• Task description: Word for word, copy the line containing "This screenshot has width=851, height=683." and every line after it in the records below, leaving pictures out.

• Given records:

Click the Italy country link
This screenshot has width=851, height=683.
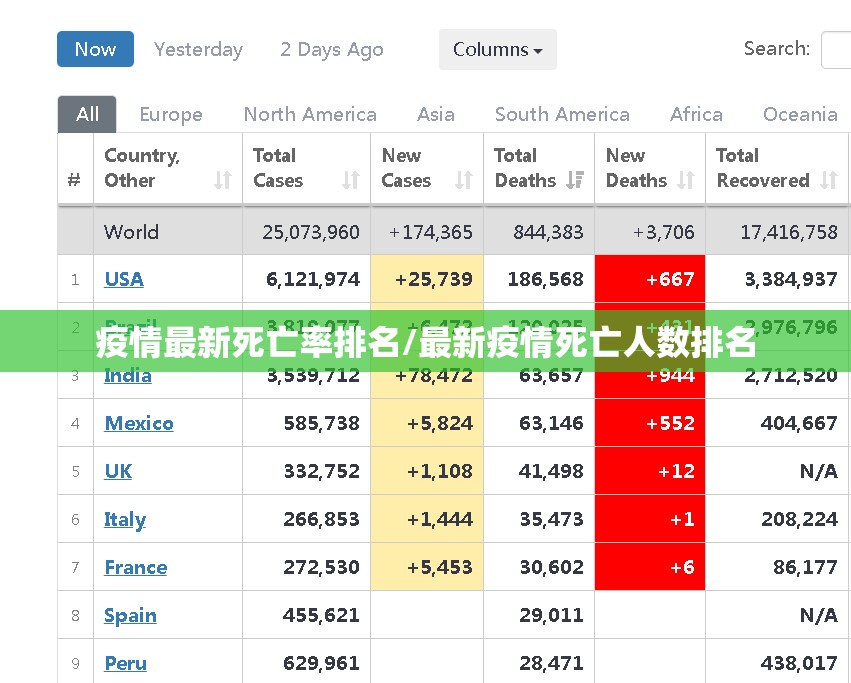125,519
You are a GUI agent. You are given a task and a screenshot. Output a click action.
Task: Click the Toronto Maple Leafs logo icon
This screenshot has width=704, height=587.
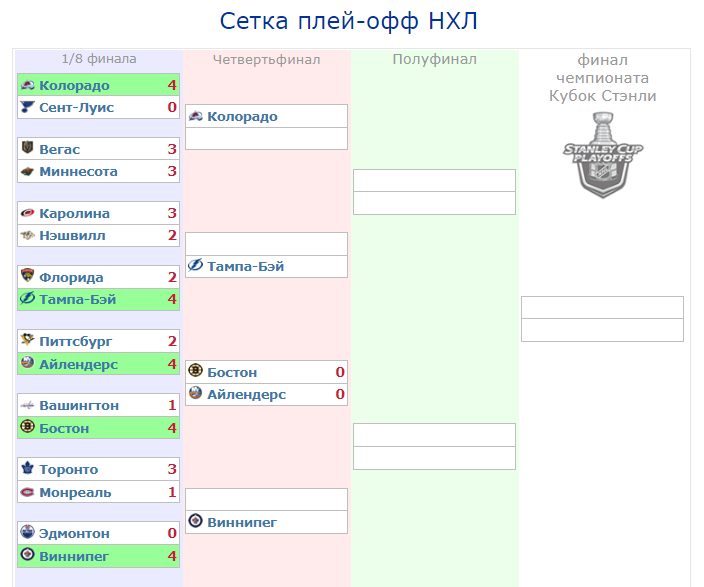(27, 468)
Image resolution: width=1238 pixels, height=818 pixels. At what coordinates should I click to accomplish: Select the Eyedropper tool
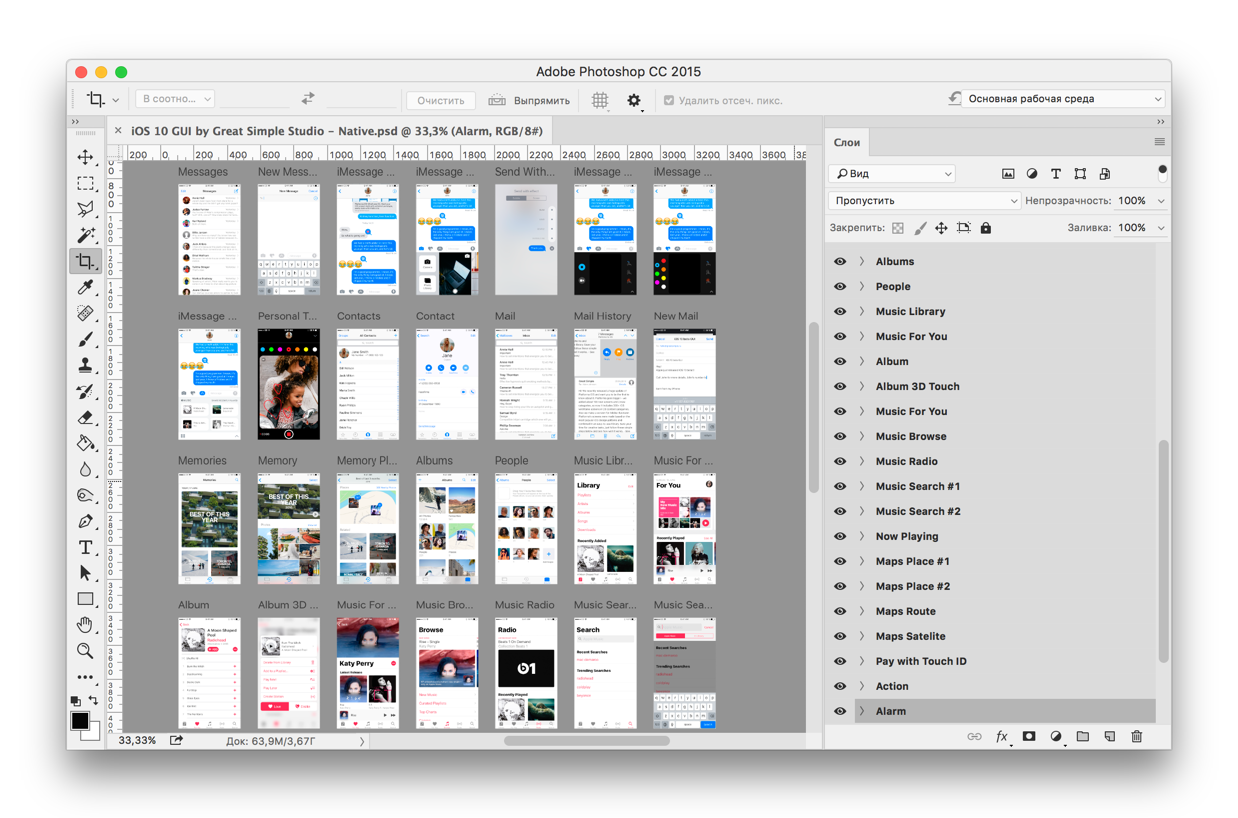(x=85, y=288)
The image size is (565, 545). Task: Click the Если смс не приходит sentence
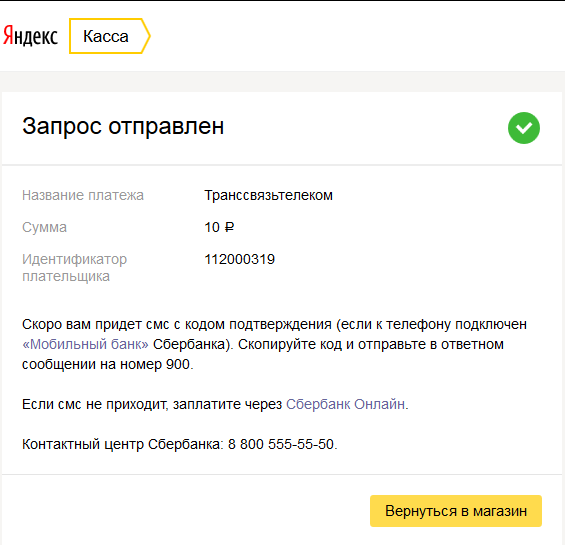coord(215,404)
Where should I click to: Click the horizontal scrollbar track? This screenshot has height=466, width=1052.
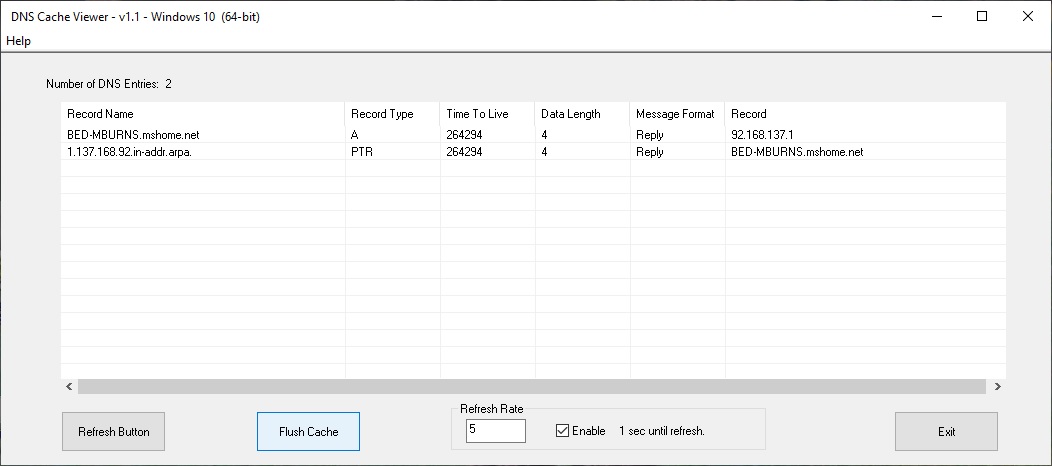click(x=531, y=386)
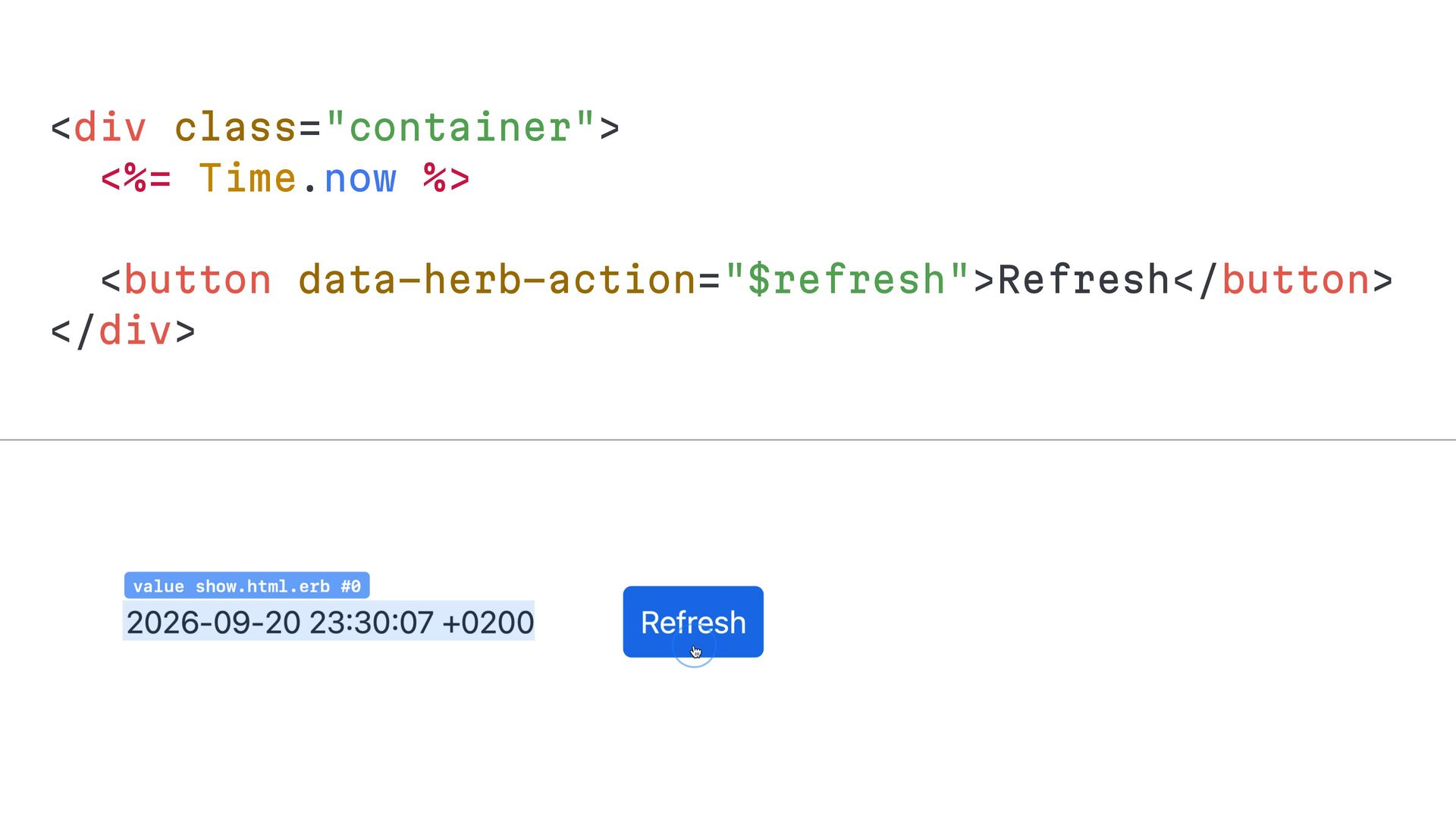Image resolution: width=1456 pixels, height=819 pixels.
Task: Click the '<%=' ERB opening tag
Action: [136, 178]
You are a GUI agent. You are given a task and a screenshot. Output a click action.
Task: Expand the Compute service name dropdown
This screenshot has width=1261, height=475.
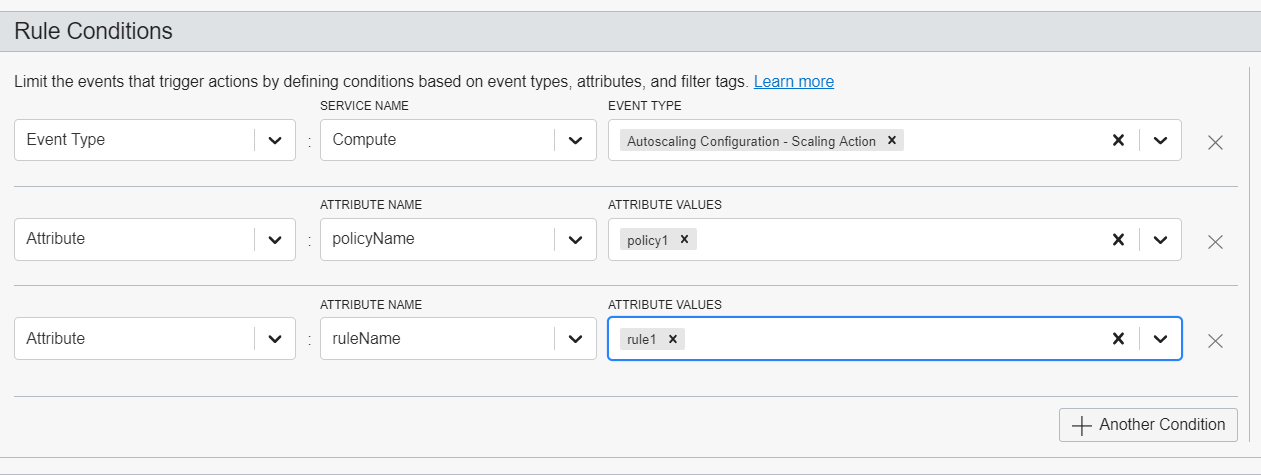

• Task result:
This screenshot has width=851, height=683.
125,519
You are a GUI agent. You are given a task and a screenshot. Output a click action.
Task: Click the Toronto Maple Leafs logo icon
This screenshot has width=704, height=587.
(27, 468)
Image resolution: width=1238 pixels, height=818 pixels. At what coordinates should I click to accomplish: Select the Eyedropper tool
(x=85, y=288)
The image size is (565, 545). Task: Click the Если смс не приходит sentence
coord(215,404)
Where should I click to: Click the horizontal scrollbar track? This screenshot has height=466, width=1052.
click(x=531, y=386)
Image resolution: width=1456 pixels, height=819 pixels.
Task: Click the '<%=' ERB opening tag
Action: [136, 178]
You are a GUI agent. You are given a task and a screenshot. Output a click action.
Task: Expand the Compute service name dropdown
This screenshot has width=1261, height=475.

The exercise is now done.